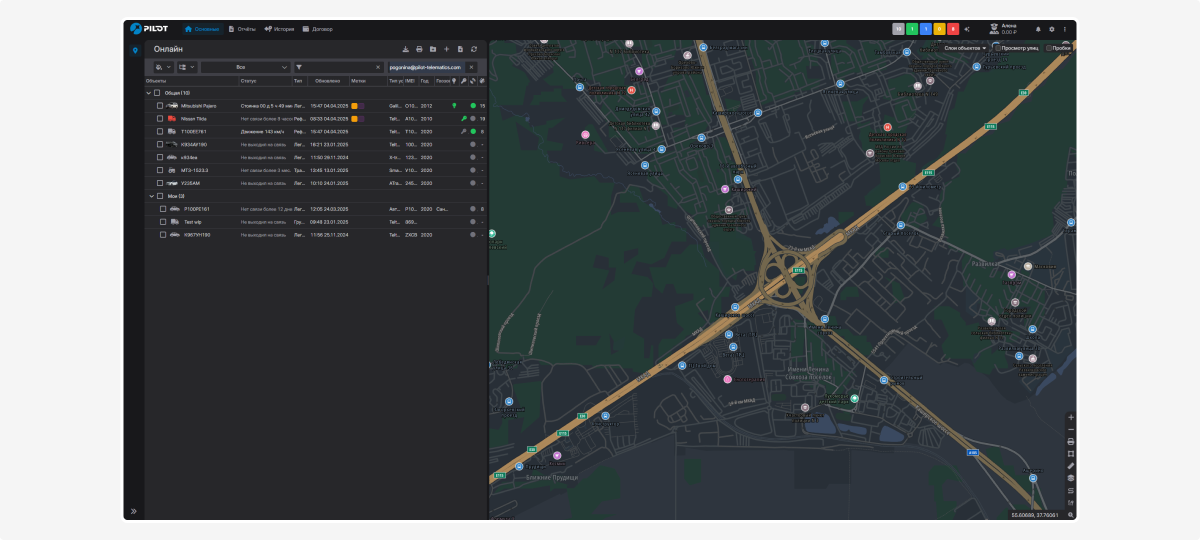Open the map layers stack icon
Screen dimensions: 1200x540
[x=1071, y=478]
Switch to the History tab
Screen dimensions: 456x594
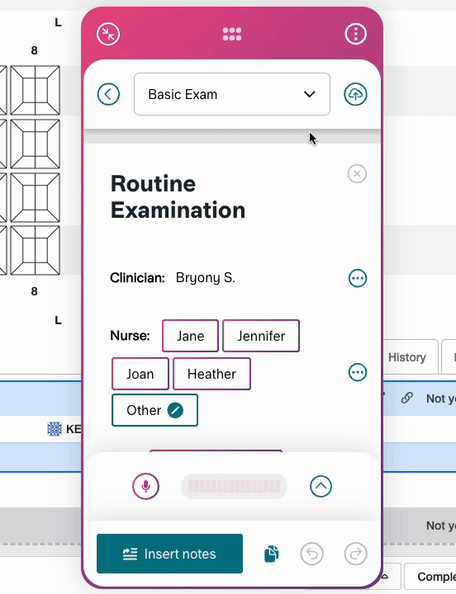click(x=407, y=357)
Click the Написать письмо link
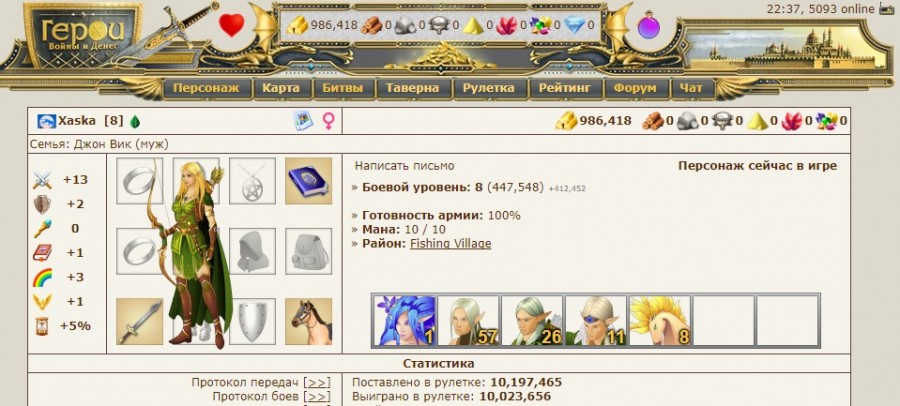900x406 pixels. click(405, 166)
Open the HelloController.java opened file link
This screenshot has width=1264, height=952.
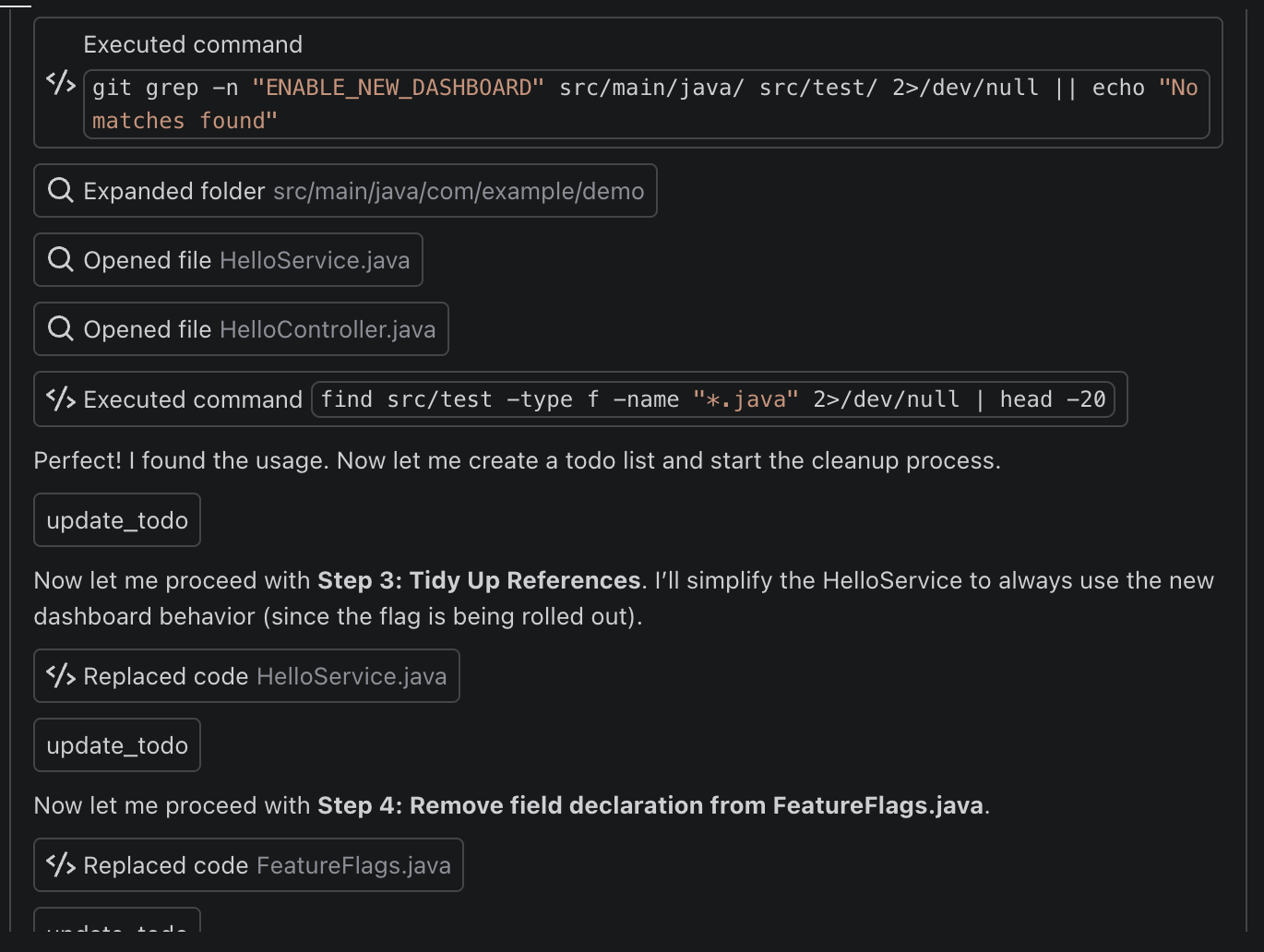click(x=328, y=329)
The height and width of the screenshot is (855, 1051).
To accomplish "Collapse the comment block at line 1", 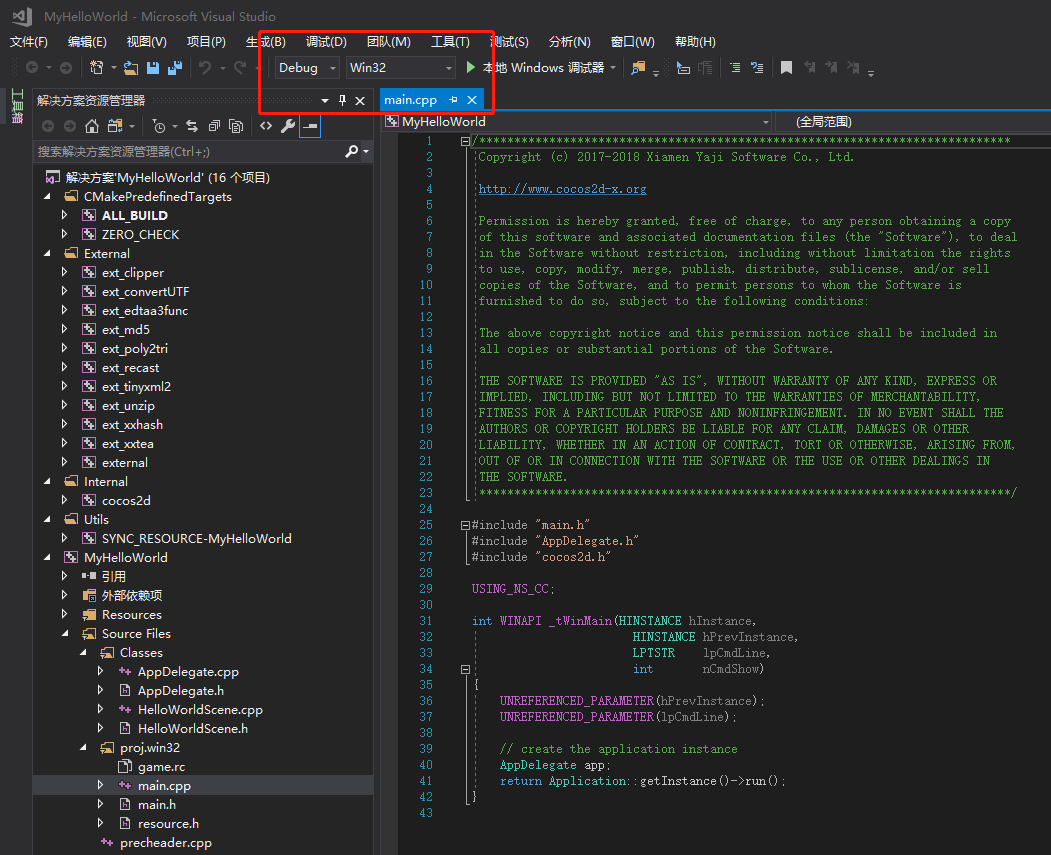I will coord(465,141).
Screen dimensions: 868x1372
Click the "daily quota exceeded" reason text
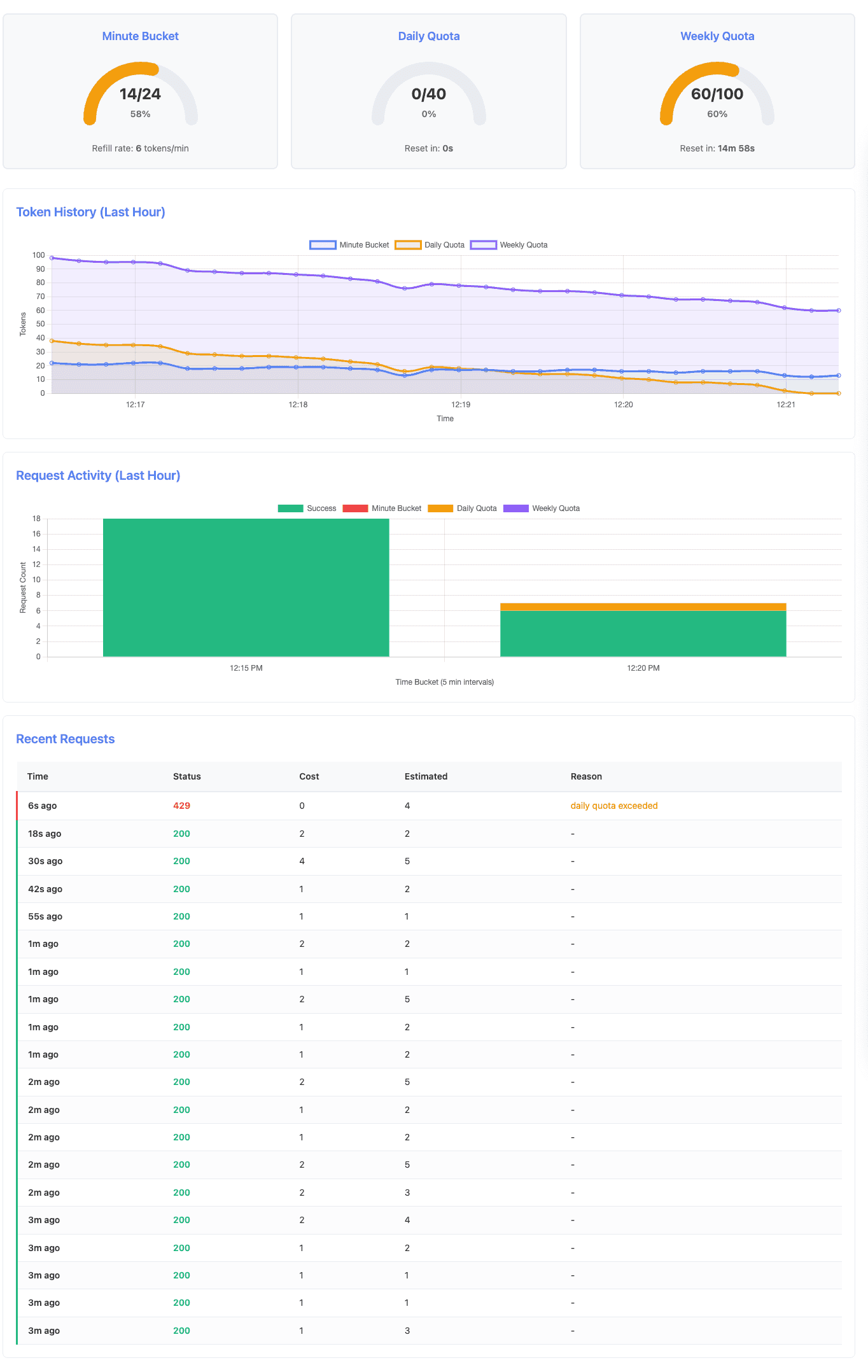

******************************

• _PROBLEM STATEMENT_:
In the answer, the lines from the one containing "Screen dimensions: 868x1372" to the end of the records above must be written out exactly, both ends included; the pictures must not appear.

• _SOLVED PROBLEM_:
Screen dimensions: 868x1372
Click the "daily quota exceeded" reason text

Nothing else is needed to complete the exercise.